Enquanto o senhor Portas se encontra (em recato) procurando formar uma opinião (logo ele que tanto gostou de vestir a pele do Torquemada da política portuguesa, apresentando-se de dedo em riste, com vozinha afectada, com escritos ofendidos em editoriais à direita, logo ele que garantia – sem rir – estar ali no seu partido a fina-flor da competência e do rigor), enquanto nos recordamos da promessa de combate aos interesses que Luís Guedes (com ar sério) havia prometido no Ministério do Ambiente, será interessante determo-nos na enigmática frase do senhor Telmo Correia quando garantiu que se fosse hoje não teria assinado o despacho polémico. Ora, na sua candura de menino em fuga ante o perigo, o que o senhor Telmo nos disse permite uma de duas conclusões (acaso as duas): o senhor assinava de cruz o que lhe pediam, ou lamenta (apenas) o conhecimento público do despacho em questão.
Em dois anos e meio de presença no “arco da governação” o partido popular deixou-se envolver nestas rocambolescas aventuras que a justiça haverá de esclarecer.
Eis, no seu máximo esplendor a fina-flor que o senhor Portas prometeu.
Atirar pedras aos vizinhos, quando se tem telhados de vidro, é sempre uma prática pouco avisada.

Comentários:
Muito gostava eu de ver (coisa impossível, é certo) o Dr. Portas, director d' O Independente, analisar (com aquela veia inquitorial que se lhe reconhece) a actuação do Dr. Portas ministro e seus correlegionários. Seria obra!

Um abraço.
 
Assino por baixo do comentário do(a) JJ. Lembro-me perfeita-me do Paulinho na altura do Independente.
 
Foi a seita mais desavergonhada que passou pelo poder desde o 25 de Abril!
 
Esta trapalhada "lusitanópopular" faz-me lembrar de uma antiga música brasileira de sugestiva letra: «Rebetou a bomba na casa dela, ela falava da filha dos outros, agora falam da filha dela». Lembras-te? Uma abraço.
 
Há um erro no seu post - seis meses no «arco da governação»? É preciso ter atenção ao que se escreve, se queremos ser tomados a sério.
 
Caro anónimo, tem razão. Não foram seis meses, foram dois anos e meio, a correcção está feita.
 
A promiscuidade entre os negócios e a política e a preponderãncia nos Governos de Advogados oriundos de afamados escritórios, com largas redes de interesses tecidas na sociedade, propiciam estes casos.

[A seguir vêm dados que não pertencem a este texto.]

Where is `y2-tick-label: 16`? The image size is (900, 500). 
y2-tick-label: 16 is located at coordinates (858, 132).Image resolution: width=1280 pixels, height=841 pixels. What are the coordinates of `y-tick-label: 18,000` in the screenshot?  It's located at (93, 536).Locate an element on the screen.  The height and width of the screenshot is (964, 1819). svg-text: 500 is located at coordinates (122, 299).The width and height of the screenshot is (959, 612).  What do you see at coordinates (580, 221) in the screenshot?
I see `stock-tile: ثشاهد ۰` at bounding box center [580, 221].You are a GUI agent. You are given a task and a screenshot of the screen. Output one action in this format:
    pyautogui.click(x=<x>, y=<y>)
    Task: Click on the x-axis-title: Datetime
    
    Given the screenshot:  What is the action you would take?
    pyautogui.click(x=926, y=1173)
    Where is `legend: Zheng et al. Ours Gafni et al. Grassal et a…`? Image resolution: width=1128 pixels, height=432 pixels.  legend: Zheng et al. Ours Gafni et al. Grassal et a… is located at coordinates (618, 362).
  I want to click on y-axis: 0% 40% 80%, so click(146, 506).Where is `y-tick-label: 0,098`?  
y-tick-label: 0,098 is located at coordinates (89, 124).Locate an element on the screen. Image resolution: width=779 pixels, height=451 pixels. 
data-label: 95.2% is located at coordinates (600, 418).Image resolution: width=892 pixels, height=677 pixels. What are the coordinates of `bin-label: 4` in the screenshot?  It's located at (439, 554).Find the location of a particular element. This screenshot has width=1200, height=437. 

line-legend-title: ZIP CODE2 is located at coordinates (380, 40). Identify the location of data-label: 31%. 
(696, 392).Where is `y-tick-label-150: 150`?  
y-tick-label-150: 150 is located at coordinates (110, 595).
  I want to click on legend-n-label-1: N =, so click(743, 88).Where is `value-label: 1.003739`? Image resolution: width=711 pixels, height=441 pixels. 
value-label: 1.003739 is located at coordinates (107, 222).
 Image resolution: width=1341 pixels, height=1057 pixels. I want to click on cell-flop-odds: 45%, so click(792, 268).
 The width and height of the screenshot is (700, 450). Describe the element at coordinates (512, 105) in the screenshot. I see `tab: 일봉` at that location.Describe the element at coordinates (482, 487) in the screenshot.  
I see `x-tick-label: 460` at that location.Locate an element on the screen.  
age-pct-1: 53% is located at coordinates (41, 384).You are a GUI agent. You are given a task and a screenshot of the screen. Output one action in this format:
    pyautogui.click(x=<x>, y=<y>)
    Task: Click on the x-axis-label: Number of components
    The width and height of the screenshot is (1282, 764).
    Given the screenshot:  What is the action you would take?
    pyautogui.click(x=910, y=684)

Cada vez vai sendo mais difícil recrutar pessoal político competente, idóneo e probo.

Os Partidos da esfera governativa estão muito vulneráveis a estes fenómenos pelas ligações que foram tecendo com o mundo dos negócios.

O mal está mais avançado do que se julga...

Obrigado, pela mensagem deixada no http://alma_lusiada.blogspot.com
 
É uma vergonha!
O problema é cada caso ser mesmo mais um caso, e não o princípio do fim dos casos.
Receio que isto já não seja um problema de Portas ou de sobreiros!
 
O Portas & Ca. pensavam que a Celeste seria vitalícia e ela própria se calhar também. Aguardemos.